Share this article!

Monaco is home to a new development that makes Dubai look like an affordable housing project.

The Times of London reports the tiny European principality has opened, Mareterra, a 14-acre district built on land reclaimed from the sea. Homebuyers in Mareterra have a choice from 100 apartments valued at more than $100,000 per square meter and four villas that reportedly sold for roughly $200 million each.

The district was built at an estimated cost of $2.1 billion, with properties designed by world prominent architects including Renzo Piano of Italy, Denis Valode of France, Lord Foster of the UK and Tadao Ando of Japan. The promotional material for Mareterra describes it as “a largely pedestrianized district that encompasses a lushly planted park, an elegant waterfront promenade, a small port, underground parking and both residential and retail offerings.”

“It has been a big commercial success,” Guy Thomas Levy-Soussan, administrator of the consortium that built the district. Nearly all the villas, penthouses and townhomes in Mareterra have been sold.

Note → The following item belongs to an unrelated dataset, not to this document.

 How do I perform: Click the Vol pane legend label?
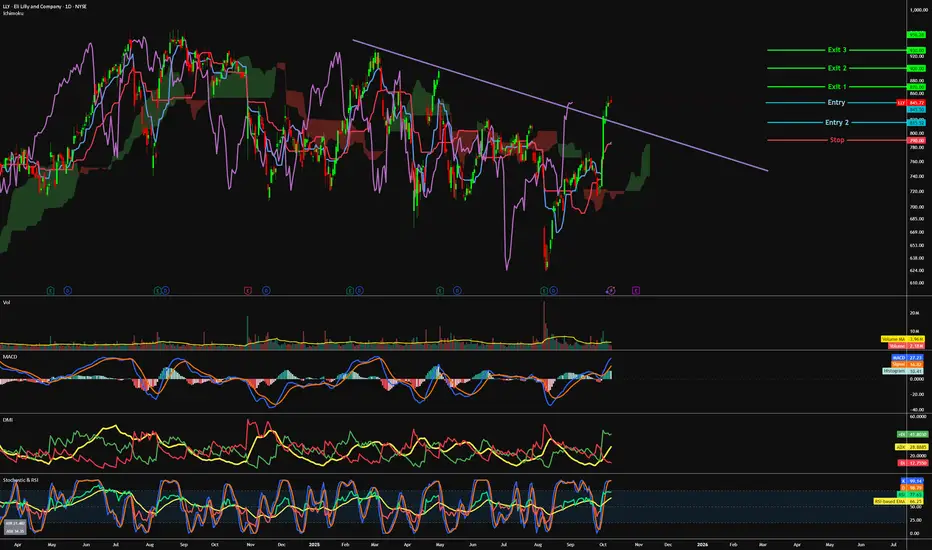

Prince Albert II led Monaco’s royal family in inaugurating Mareterra’s opening on Wednesday with ceremonies that included fireworks and concerts. But the new development generated criticism for the land reclamation efforts that expanded the tiny principality’s size by 3% by building further into the Mediterranean.

“The marine biodiversity has been massacred,” said Alexandre Meinesz, a marine biologist at the University of the Côte-d’Azur, in an interview with the Libération newspaper. “It’s an amputation of marine life.”